Alibaba is reportedly mulling a U.S. initial public offering (IPO) for its eCommerce unit.
The Chinese tech giant is in the early stages of weighing the listing, Bloomberg reported Thursday (May 4), citing unnamed sources. The size of the IPO, which could potentially come next year, is undetermined.
The company appeared to deny the report when asked for comment by PYMNTS, offering a one-sentence statement: “Currently, there is no IPO plan.”
The news comes weeks after Alibaba announced it would divide itself into six pieces, which would allow it to take at least some of the new businesses public.
“The original intention and fundamental purpose of this reform is to make our organization more agile, shorten decision-making links and respond faster,” CEO Daniel Zhang said in a letter to Alibaba workers in March.
Five of the six groups will have their own CEOs and boards, plus the ability to raise outside funds and go after IPOs.
The move could signal “an about-face within China’s tech kingdom,” PYMNTS wrote in March
The country has spent the bulk of the past two years cracking down on its tech giants, passing new regulations to limit their power, such as rules on monopolization and investment, and curbs on the ways companies can use algorithms to make online recommendations.
China also put IPOs on hold, including the much-anticipated IPO of Ant Group — an Alibaba affiliate — that would have been one of the biggest listings in history.
“Chopping Alibaba into pieces, in effect, with siloed operations, rids regulators of concerns about market data dominance,” according to PYMNTS. “The smaller the firm, the less power it has in its respective market in terms of pricing power.
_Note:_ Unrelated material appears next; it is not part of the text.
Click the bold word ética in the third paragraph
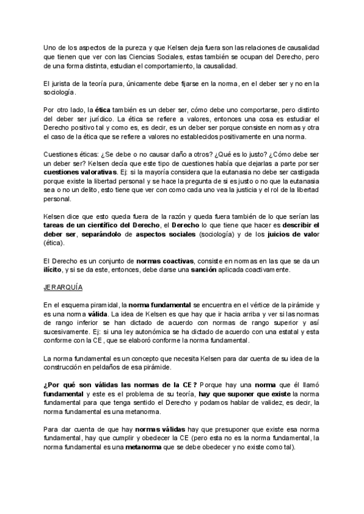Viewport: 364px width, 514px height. click(x=97, y=110)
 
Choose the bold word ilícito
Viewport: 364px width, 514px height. click(x=54, y=270)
Restructuring a corporate juggernaut takes time and effort and costs money, which in turn leaves flanks vulnerable to competitors.”
Earlier this week, semiconductor designer Arm, a subsidiary of SoftBank Group, announced it was planning an IPO after filing paperwork with the Securities and Exchange Commission (SEC).
These deals are coming during a lukewarm time for public listings, with traditional IPOs raising just $2.3 billion in the first few months of the year, the worst start since 2009.